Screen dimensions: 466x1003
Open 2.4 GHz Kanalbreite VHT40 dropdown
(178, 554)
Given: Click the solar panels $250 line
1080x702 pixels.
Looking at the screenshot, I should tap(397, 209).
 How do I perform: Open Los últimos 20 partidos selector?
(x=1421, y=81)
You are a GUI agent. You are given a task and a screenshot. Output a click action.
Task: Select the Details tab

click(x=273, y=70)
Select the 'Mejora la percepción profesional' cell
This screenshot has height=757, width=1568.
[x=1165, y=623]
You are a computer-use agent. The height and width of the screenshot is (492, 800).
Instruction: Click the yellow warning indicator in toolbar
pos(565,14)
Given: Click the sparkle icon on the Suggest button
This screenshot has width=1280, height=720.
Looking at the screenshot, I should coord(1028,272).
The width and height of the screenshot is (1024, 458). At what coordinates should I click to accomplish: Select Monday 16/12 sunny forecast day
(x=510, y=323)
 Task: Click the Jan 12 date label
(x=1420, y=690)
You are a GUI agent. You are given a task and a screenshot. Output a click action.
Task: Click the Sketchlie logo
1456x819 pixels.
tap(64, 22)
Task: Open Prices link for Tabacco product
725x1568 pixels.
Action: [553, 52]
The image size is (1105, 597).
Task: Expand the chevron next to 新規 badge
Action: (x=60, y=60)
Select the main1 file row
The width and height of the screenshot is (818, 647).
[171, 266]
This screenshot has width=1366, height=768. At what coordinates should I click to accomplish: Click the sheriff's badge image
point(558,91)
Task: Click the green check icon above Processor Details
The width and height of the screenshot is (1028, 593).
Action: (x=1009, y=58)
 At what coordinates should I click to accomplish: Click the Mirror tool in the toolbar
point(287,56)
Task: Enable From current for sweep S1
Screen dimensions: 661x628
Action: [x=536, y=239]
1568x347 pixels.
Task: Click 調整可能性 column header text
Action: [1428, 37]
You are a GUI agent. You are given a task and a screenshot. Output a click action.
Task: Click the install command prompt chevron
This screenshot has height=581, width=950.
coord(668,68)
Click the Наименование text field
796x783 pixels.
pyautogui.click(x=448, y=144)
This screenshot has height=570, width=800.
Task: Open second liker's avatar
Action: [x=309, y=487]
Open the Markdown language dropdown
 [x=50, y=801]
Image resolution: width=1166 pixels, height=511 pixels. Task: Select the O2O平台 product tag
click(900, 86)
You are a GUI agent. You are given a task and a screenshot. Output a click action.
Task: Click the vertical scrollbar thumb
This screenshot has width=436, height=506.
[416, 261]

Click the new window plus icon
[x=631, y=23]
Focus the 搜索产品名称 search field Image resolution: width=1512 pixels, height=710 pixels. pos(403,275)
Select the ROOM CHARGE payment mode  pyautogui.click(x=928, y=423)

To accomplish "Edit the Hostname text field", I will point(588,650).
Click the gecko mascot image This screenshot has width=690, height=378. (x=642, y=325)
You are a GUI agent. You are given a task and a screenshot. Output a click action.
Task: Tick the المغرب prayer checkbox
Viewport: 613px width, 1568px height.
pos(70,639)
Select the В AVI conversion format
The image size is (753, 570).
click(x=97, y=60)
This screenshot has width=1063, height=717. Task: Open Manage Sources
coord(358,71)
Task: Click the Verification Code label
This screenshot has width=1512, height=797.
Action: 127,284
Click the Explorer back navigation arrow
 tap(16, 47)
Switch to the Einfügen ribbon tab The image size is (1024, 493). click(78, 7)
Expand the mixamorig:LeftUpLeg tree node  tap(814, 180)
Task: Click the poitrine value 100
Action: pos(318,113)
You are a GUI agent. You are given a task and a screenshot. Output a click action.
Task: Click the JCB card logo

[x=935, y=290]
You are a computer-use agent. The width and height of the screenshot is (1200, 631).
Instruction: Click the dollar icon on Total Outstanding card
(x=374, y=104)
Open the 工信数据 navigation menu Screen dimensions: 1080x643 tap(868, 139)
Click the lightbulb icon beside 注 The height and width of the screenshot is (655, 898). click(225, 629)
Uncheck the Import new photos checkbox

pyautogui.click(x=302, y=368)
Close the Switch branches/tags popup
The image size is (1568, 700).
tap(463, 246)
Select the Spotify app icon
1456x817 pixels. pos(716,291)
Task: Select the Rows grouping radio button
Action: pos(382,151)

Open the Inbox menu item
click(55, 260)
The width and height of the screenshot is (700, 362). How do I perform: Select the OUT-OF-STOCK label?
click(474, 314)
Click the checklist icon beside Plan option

**********

### [WHAT IS NEEDED]
Everything in the records must be returned exactly.

### [EXERCISE ANSWER]
Screen dimensions: 466x1003
Open 2.4 GHz Kanalbreite VHT40 dropdown
(178, 554)
Given: Click the solar panels $250 line
1080x702 pixels.
Looking at the screenshot, I should tap(397, 209).
 How do I perform: Open Los últimos 20 partidos selector?
(x=1421, y=81)
You are a GUI agent. You are given a task and a screenshot. Output a click action.
Task: Select the Details tab

click(x=273, y=70)
Select the 'Mejora la percepción profesional' cell
This screenshot has height=757, width=1568.
[x=1165, y=623]
You are a computer-use agent. The height and width of the screenshot is (492, 800).
Instruction: Click the yellow warning indicator in toolbar
pos(565,14)
Given: Click the sparkle icon on the Suggest button
This screenshot has width=1280, height=720.
Looking at the screenshot, I should coord(1028,272).
The width and height of the screenshot is (1024, 458). At what coordinates should I click to accomplish: Select Monday 16/12 sunny forecast day
(x=510, y=323)
 Task: Click the Jan 12 date label
(x=1420, y=690)
You are a GUI agent. You are given a task and a screenshot. Output a click action.
Task: Click the Sketchlie logo
1456x819 pixels.
tap(64, 22)
Task: Open Prices link for Tabacco product
725x1568 pixels.
Action: [553, 52]
The image size is (1105, 597).
Task: Expand the chevron next to 新規 badge
Action: (x=60, y=60)
Select the main1 file row
The width and height of the screenshot is (818, 647).
[171, 266]
This screenshot has width=1366, height=768. At what coordinates should I click to accomplish: Click the sheriff's badge image
point(558,91)
Task: Click the green check icon above Processor Details
The width and height of the screenshot is (1028, 593).
Action: (x=1009, y=58)
 At what coordinates should I click to accomplish: Click the Mirror tool in the toolbar
point(287,56)
Task: Enable From current for sweep S1
Screen dimensions: 661x628
Action: [x=536, y=239]
1568x347 pixels.
Task: Click 調整可能性 column header text
Action: [1428, 37]
You are a GUI agent. You are given a task and a screenshot. Output a click action.
Task: Click the install command prompt chevron
This screenshot has height=581, width=950.
coord(668,68)
Click the Наименование text field
796x783 pixels.
pyautogui.click(x=448, y=144)
This screenshot has height=570, width=800.
Task: Open second liker's avatar
Action: [x=309, y=487]
Open the Markdown language dropdown
 [x=50, y=801]
Image resolution: width=1166 pixels, height=511 pixels. Task: Select the O2O平台 product tag
click(900, 86)
You are a GUI agent. You are given a task and a screenshot. Output a click action.
Task: Click the vertical scrollbar thumb
This screenshot has width=436, height=506.
[416, 261]

Click the new window plus icon
[x=631, y=23]
Focus the 搜索产品名称 search field Image resolution: width=1512 pixels, height=710 pixels. pos(403,275)
Select the ROOM CHARGE payment mode  pyautogui.click(x=928, y=423)

To accomplish "Edit the Hostname text field", I will point(588,650).
Click the gecko mascot image This screenshot has width=690, height=378. (x=642, y=325)
You are a GUI agent. You are given a task and a screenshot. Output a click action.
Task: Tick the المغرب prayer checkbox
Viewport: 613px width, 1568px height.
pos(70,639)
Select the В AVI conversion format
The image size is (753, 570).
click(x=97, y=60)
This screenshot has width=1063, height=717. Task: Open Manage Sources
coord(358,71)
Task: Click the Verification Code label
This screenshot has width=1512, height=797.
Action: 127,284
Click the Explorer back navigation arrow
 tap(16, 47)
Switch to the Einfügen ribbon tab The image size is (1024, 493). click(78, 7)
Expand the mixamorig:LeftUpLeg tree node  tap(814, 180)
Task: Click the poitrine value 100
Action: pos(318,113)
You are a GUI agent. You are given a task and a screenshot. Output a click action.
Task: Click the JCB card logo

[x=935, y=290]
You are a computer-use agent. The width and height of the screenshot is (1200, 631).
Instruction: Click the dollar icon on Total Outstanding card
(x=374, y=104)
Open the 工信数据 navigation menu Screen dimensions: 1080x643 tap(868, 139)
Click the lightbulb icon beside 注 The height and width of the screenshot is (655, 898). click(225, 629)
Uncheck the Import new photos checkbox

pyautogui.click(x=302, y=368)
Close the Switch branches/tags popup
The image size is (1568, 700).
tap(463, 246)
Select the Spotify app icon
1456x817 pixels. pos(716,291)
Task: Select the Rows grouping radio button
Action: pos(382,151)

Open the Inbox menu item
click(55, 260)
The width and height of the screenshot is (700, 362). How do I perform: Select the OUT-OF-STOCK label?
click(474, 314)
Click the checklist icon beside Plan option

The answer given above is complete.